**What you are asked to do**
Using the material below, print a verbatim copy of every line from the one containing "This screenshot has width=682, height=616." through the one containing "Given: Expand the Height dropdown", inclusive, and omit the pictures.

**Available data**
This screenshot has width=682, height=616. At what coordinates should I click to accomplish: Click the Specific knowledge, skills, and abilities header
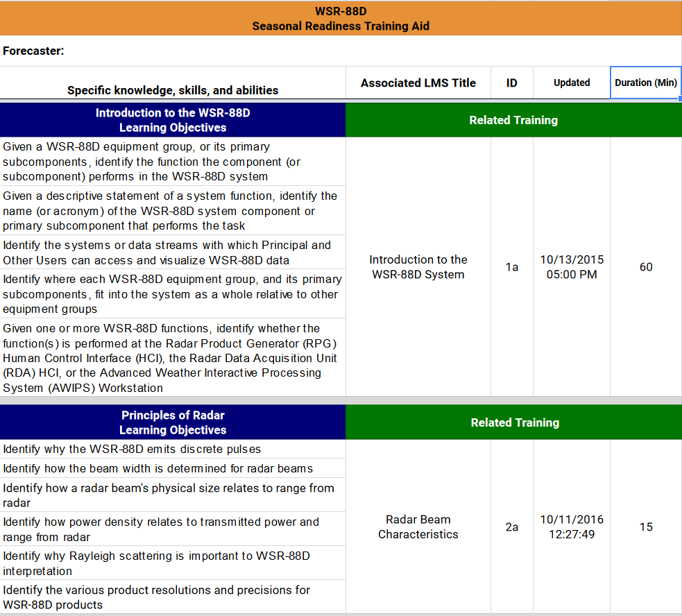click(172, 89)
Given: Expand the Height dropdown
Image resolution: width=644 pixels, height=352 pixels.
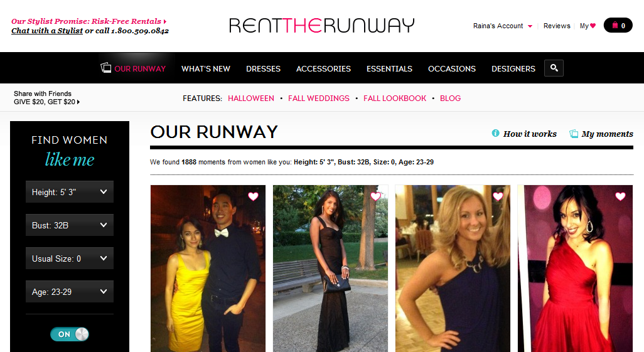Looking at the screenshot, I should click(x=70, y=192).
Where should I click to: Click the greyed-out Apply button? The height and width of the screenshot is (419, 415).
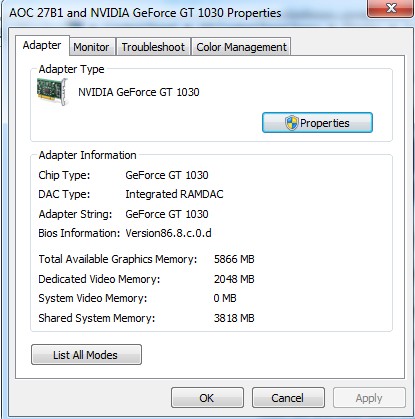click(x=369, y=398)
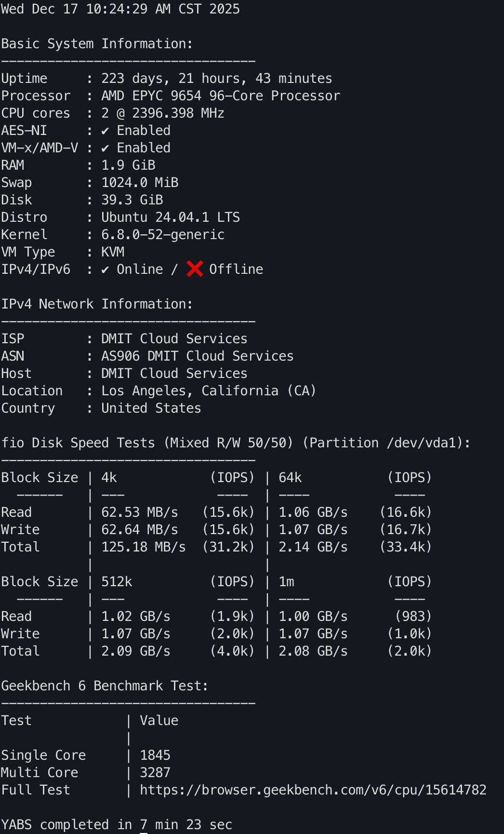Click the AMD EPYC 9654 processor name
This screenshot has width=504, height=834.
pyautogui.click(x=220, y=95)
--
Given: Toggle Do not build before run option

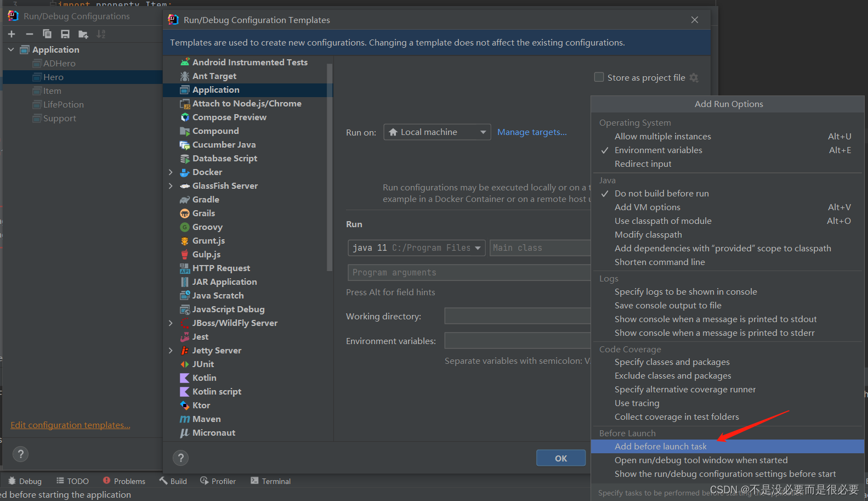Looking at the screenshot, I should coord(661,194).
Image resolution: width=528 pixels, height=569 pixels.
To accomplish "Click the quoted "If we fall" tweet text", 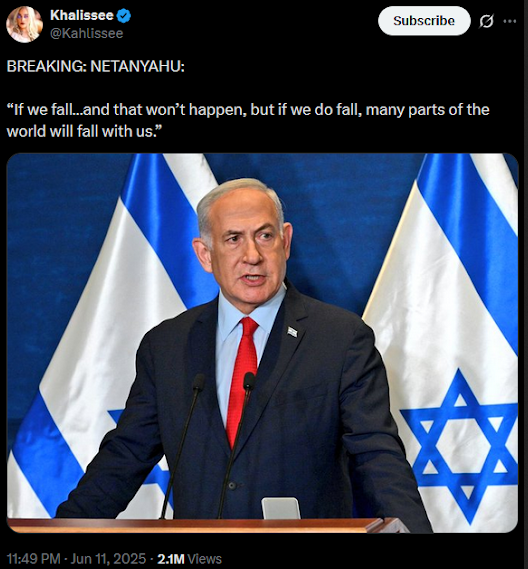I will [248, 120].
==
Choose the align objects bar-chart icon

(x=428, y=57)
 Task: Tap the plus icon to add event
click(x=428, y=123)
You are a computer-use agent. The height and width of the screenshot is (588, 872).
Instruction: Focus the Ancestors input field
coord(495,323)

**Exercise solution**
This screenshot has width=682, height=616. At what coordinates should I click to accomplish: Click the Specific knowledge, skills, and abilities header
click(172, 89)
Given: Expand the Height dropdown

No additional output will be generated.